We see the same situation in gardening. Companies sell bottled microbes to add to the soil. The claim is that this will increase the population in the soil. But that does not work because the environment - the soil - just can’t support a higher population. The solution is to add more organic matter to the soil. Do that, and the natural soil microbes population increases.
The secret for soil is organic matter. The secret for your gut is more real fiber, but not fiber supplements!
Evidence for Health Benefits
While they may not move in permanently, probiotic supplements have shown significant effectiveness in specific clinical scenarios:
Antibiotic-Associated Diarrhea (AAD): Antibiotics kill gut microbes. Taking probiotic supplements (specifically L. rhamnosus GG or S. boulardii) during a course of antibiotics can reduce the risk of diarrhea by up to 51%.
Irritable Bowel Syndrome (IBS): Meta-analyses suggest that probiotics can reduce bloating and abdominal pain in IBS patients, though the effect is modest and strain-dependent.
Mental Health (The Gut-Brain Axis): Emerging research into “psychobiotics” suggests that certain strains can lower cortisol and improve mood. A 2019 review found that probiotics could significantly improve symptoms of depression.
Many other claims for probiotic supplements have no or limited scientific support.
Conclusion: Are They Effective?
Probiotics are effective if used for the right reason with the right strain. They are not a “cure-all” that will fix your microbiome. Instead, think of them as temporary consultants for your gut—they come in, perform a specific job, and then leave.
Their ability to permanently change the gut microbiome of a healthy person is limited.
Many of the claims are not supported by science, and taking probiotics can disrupt a normal gut biome.
Should you Take Probiotic Supplements?
Many people take them to improve their overall health, but the science does not support this use. It is probably a waste of money.
They can be useful for specific medical problems, but only if the right strains are consumed in large enough quantities. For this reason, it is best to only use them under a doctor’s direction.
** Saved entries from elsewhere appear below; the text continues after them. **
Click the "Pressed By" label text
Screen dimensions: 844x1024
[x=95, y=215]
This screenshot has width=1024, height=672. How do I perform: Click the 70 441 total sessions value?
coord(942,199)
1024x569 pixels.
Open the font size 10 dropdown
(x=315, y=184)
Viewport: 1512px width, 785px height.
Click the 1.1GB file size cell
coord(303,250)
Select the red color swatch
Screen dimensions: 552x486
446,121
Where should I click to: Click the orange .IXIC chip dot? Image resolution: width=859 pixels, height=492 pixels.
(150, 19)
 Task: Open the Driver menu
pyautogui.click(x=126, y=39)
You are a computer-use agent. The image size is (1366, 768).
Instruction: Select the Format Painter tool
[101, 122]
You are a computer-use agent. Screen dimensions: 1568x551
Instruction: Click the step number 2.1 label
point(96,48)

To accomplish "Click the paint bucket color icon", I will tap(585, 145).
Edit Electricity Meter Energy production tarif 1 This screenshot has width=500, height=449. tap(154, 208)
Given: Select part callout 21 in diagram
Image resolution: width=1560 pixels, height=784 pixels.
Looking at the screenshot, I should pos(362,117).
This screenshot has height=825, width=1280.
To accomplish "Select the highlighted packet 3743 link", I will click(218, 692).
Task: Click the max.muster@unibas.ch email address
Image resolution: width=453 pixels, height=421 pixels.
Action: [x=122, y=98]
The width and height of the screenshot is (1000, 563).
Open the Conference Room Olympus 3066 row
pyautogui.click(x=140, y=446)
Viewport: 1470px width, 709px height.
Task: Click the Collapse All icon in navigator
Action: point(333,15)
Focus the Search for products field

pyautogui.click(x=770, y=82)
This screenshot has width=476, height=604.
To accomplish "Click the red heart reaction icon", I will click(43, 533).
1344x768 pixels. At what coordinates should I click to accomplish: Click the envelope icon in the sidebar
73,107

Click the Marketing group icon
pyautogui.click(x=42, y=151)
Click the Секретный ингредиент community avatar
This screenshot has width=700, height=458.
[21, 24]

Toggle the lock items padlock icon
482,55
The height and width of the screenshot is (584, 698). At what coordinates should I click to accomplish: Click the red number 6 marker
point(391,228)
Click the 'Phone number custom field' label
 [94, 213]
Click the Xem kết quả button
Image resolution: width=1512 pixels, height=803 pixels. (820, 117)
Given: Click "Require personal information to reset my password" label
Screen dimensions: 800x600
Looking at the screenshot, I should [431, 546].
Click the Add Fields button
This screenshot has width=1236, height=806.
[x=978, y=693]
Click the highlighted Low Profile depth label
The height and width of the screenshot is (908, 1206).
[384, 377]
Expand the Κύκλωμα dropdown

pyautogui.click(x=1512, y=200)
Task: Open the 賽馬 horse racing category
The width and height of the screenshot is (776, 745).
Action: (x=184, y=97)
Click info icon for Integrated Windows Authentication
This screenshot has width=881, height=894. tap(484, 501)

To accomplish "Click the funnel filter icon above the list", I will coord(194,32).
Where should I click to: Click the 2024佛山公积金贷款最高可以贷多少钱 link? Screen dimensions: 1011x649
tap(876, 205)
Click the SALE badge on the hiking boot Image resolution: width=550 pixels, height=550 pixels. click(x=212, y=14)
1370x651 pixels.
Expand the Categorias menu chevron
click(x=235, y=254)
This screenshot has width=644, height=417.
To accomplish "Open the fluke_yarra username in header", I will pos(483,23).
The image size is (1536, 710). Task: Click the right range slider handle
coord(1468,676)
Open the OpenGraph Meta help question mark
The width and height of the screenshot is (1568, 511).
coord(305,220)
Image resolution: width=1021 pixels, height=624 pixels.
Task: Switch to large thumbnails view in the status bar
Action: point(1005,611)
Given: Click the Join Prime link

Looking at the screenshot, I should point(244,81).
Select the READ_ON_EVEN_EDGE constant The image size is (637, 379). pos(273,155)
A better idea is to get your probiotics through food. A landmark 2021 study demonstrated that a diet high in fermented foods consistently increases gut microbial diversity.




Thank you for this. Once again you bring clarity and science to dispel commonly held myths. Though it has been many years since completing post graduate studies in Human nutrition and Nutritional pharmacology, I recall studies that support the use of both fermented foods and diet diversity as being key to obtaining and maintaining diversity and density of the microbial biome in the digestive tract.
I find it interesting how similar this is when compared to soils and the variety along with the density of microbes that can exist and thrive there, provided that there are a variety of plants growing within the soil, along with decomposition of organic matter. Those factors in turn provide nutrition and conditions that support a wide variety of microbes within root zones and surrounding soil.